German scientists Dr Gerhard Knies and Dr Franz Trieb have calculated that covering just 0.5% of the world’s hot deserts with a CSP system would provide the world’s entire electricity needs. This form of solar power is also attractive because the hot liquid can be stored in large vessels which can keep the turbines running for hours after the sun has gone down, avoiding the problems association with other forms of solar power.
The mirrors are so large that they can create shaded areas where horticulture can thrive with irrigation coming from the desalinated water generated by the plant. The cold water can also be used for air-conditioning for nearby cities. “It is this triple use of the energy which really boosts the overall energy efficiency of these kinds of plants up to 80% to 90%,” says Dr Knies.
So why is CPS hardly ever mentioned when we talk about renewables?
It’s certainly not a new technology, with the oldest plant operating in the Mojave desert in California for the past 15 years.
Consider, too, the millions of tons of firewood this would save instead of being used for fuel.
The company Solar Cookers International (SCI), a California-based nonprofit organization, has launched a number of projects all around the world since its conception in 1987, to encourage the reduction in cooking fuels and substitute them with solar cookers.
Their Sunny Solutions project in Nyakach, Kenya started in 2003 and involves the use of a small, portable device that collects energy from the sun to generate heat. Firewood is used only at night and on cloudy days. These simple cookers concentrate the sun’s heat so that a pot of food can be heated, often with a covering of some sort to stop the heat escaping. A panel cooker takes about an hour to build and costs around $5 in Kenya, with a saving of around $6 on fuel per month.

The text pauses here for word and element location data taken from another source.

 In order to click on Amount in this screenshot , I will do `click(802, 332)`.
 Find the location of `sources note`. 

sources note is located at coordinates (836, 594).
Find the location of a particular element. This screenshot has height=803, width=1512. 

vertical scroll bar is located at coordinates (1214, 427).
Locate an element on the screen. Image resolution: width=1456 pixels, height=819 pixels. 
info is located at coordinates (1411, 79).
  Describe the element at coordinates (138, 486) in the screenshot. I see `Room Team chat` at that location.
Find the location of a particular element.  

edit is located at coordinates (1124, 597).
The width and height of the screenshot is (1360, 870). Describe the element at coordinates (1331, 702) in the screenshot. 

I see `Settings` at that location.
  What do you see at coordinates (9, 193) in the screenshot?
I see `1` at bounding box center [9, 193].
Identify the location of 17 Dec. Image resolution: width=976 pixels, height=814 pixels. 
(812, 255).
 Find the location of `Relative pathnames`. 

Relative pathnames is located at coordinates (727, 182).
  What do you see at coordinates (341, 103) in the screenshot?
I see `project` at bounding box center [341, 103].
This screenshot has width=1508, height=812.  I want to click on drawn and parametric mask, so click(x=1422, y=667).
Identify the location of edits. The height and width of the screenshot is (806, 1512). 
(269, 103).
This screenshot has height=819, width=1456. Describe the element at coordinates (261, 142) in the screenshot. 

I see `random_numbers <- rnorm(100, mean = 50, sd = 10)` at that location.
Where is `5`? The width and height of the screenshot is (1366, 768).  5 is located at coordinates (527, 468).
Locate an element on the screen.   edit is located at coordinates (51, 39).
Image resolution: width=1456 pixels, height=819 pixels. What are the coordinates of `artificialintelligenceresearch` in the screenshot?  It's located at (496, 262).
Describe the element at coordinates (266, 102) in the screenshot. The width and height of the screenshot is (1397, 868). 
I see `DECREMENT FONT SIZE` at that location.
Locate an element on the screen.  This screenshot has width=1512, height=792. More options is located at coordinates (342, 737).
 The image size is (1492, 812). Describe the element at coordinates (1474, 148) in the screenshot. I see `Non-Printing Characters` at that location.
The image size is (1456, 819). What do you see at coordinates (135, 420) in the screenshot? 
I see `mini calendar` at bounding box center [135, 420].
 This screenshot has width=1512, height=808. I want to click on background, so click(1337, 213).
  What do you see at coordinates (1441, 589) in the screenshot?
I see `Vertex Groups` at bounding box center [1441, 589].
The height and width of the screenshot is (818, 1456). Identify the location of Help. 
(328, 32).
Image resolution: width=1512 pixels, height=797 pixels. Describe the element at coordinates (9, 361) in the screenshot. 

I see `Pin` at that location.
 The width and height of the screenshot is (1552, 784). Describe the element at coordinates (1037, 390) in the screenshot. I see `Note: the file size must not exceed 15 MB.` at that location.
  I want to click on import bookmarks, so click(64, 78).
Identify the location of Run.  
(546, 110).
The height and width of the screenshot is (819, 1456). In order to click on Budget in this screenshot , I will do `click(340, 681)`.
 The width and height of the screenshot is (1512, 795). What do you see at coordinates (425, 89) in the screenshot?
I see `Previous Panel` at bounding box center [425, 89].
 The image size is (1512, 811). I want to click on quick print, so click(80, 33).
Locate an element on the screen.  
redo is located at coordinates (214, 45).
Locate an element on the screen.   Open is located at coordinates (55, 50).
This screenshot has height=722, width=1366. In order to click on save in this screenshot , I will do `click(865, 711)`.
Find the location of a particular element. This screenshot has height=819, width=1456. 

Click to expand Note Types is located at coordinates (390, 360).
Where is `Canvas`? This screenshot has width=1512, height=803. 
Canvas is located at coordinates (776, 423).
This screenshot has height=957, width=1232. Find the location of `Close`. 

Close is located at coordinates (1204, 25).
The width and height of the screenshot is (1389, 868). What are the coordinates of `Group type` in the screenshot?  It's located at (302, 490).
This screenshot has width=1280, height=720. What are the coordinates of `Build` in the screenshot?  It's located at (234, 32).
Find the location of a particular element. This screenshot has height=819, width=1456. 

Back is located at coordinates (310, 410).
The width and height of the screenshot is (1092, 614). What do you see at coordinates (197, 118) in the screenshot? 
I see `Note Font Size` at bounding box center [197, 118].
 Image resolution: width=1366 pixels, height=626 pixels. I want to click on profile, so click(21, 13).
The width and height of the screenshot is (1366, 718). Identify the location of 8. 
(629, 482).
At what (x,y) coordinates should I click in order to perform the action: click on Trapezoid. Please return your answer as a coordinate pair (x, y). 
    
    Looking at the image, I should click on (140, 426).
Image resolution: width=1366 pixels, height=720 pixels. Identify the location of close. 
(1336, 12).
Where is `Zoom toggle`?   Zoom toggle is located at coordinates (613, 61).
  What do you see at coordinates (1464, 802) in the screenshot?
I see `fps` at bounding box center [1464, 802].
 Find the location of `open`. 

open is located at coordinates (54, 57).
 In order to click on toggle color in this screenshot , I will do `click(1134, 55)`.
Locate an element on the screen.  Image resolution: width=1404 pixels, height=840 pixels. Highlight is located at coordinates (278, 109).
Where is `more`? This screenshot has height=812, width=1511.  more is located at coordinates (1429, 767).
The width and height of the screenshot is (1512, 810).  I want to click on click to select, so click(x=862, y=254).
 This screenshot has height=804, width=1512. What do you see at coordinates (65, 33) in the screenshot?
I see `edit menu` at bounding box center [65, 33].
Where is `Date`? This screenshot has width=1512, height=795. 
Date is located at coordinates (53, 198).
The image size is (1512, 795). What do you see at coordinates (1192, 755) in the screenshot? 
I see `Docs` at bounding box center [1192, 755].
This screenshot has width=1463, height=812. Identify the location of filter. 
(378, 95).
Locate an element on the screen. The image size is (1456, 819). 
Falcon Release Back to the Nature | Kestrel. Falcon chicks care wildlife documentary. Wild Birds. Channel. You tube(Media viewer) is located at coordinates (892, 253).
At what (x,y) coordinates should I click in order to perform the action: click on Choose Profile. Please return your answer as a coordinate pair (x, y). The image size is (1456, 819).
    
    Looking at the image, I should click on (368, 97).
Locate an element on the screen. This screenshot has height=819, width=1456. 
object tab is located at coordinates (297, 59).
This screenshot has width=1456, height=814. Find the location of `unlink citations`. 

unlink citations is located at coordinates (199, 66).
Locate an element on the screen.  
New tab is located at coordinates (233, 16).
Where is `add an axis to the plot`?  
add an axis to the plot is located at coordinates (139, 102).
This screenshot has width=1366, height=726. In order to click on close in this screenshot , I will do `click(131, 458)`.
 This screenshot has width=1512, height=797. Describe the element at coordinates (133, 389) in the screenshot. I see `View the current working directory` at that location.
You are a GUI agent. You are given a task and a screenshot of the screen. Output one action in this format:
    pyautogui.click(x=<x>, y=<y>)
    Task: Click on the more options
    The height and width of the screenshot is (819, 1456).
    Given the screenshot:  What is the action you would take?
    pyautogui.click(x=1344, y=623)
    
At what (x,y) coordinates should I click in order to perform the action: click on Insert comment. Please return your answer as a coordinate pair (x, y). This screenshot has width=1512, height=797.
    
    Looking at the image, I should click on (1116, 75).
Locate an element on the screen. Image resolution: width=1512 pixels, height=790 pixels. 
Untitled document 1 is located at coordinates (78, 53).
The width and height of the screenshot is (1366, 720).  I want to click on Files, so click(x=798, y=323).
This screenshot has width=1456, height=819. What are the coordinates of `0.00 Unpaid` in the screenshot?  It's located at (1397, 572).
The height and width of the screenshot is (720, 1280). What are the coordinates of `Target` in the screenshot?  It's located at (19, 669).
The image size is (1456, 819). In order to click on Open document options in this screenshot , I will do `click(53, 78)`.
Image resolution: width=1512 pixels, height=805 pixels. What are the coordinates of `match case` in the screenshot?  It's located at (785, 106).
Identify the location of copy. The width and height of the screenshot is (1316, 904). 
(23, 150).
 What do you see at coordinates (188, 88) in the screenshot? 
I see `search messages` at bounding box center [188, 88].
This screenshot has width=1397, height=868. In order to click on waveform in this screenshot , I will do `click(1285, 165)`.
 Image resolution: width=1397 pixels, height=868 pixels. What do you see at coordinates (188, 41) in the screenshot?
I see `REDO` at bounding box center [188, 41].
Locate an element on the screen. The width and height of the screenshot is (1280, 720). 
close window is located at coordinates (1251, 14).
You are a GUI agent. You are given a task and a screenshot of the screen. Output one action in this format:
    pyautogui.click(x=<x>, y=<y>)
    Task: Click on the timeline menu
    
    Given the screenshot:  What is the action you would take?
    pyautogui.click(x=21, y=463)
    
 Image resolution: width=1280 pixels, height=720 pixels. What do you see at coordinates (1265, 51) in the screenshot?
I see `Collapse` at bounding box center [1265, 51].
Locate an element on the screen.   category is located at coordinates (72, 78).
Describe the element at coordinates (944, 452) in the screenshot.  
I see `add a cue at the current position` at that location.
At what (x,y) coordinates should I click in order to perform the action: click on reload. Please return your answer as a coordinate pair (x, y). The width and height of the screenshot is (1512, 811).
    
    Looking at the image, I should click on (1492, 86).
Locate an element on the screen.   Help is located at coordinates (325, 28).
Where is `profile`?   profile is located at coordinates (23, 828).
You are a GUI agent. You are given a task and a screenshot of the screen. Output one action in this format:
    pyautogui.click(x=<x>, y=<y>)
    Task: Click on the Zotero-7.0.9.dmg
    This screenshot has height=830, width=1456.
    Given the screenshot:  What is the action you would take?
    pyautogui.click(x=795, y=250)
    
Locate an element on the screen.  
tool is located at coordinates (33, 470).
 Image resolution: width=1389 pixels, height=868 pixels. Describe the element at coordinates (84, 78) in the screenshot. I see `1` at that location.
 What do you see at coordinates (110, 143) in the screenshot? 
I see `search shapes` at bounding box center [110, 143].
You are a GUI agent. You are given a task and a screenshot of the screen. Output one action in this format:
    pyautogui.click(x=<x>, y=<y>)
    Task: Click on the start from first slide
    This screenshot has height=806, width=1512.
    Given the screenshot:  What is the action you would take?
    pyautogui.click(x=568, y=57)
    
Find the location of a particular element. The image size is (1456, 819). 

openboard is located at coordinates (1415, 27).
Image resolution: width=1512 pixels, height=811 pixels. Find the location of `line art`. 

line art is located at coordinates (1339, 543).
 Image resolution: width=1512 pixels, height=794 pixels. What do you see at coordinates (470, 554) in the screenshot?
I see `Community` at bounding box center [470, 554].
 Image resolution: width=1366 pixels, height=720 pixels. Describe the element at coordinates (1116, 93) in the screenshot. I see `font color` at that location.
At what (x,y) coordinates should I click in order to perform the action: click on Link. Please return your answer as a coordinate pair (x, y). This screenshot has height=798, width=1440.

The technology has proved simple and effective, especially during humanitarian crises of the recent years. Sudanese refugee in the Iridimi camp in Chad made use of solar cookers out of necessity because leaving the camp to gather firewood is extremely dangerous.
Four humanitarian groups (Solar Cookers International, KoZon Foundation, Jewish World Watch, Refugee Foundation Netherlands and CARE International) partnered to make and distribute solar cookers those families living in the camp and to others in neighbouring camps.
On both the very large and the small scale, CSP is a demonstrably viable energy source…that is, unfortunately, getting little attention from governments.